**The request**
Continue the passage about the BBC's Last Kingdom drama from its last sentence.

**Passage to read**
And it came to pass that the warring houses of Westeros ceased their bloody feuds as word spread of an even more deadly threat from a land called W1A.

The BBC has invested £10m in The Last Kingdom, an incursion into the blood-and-guts medieval drama genre which has proved such a profitable venture for HBO, producers of the all-conquering Game Of Thrones.

With ITV about to launch its big budget take on Anglo-Saxon poem Beowulf, the BBC has marshalled its resources, hiring Carnival, producers of Downton Abbey, to bring an eight-part adaptation of author Bernard Cornwell's Saxon Stories to the screen.

Boosted by funding from BBC America, the hook for the BBC2 drama is its mingling of fictional characters with real historical events, in an attempt to tell the story of the creation of England as a unitary state.

Set in 872, the series opens with the great Kingdom of Wessex standing firm as the other kingdoms of what we now know as England fall to the invading Viking hordes.

Element and text position data
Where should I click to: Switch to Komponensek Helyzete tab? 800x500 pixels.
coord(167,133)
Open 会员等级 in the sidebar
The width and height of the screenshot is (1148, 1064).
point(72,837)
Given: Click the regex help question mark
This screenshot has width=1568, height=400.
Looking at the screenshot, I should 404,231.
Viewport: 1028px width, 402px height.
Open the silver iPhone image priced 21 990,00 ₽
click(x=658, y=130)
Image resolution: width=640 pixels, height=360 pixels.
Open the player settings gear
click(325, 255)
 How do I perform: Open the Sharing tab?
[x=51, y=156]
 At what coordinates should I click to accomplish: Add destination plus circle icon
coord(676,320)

**Result of this exercise**
A story of courage, romance, intrigue, warfare and the search for identity, our hero is Uhtred, the son of a Saxon nobleman who is captured by Vikings after his father is slain during a massacre and is brought up with divided loyalties, in a Danish household.

Uhtred (Alexander Dreymon) and Brida (Emily Cox) in 'The Last Kingdom'

Uhtred's destiny is to provide the brawn for the more cerebral Alfred The Great's mission to bring the squabbling Kingdoms of England together.

The producers argue that the business of Alfred and the cakes has overshadowed his contribution and left British schoolchildren largely ignorant of a vital strand in the national narrative.

Yet it's unlikely that The Last a Kingdom will be rushed on to the GCSE syllabus. "Danes!" exclaims Matthew Macfadyen, the senior Lord Uhtred, spotting unwelcome arrivals on the Northumbrian beach in the opening scene. "Like Devils' turds."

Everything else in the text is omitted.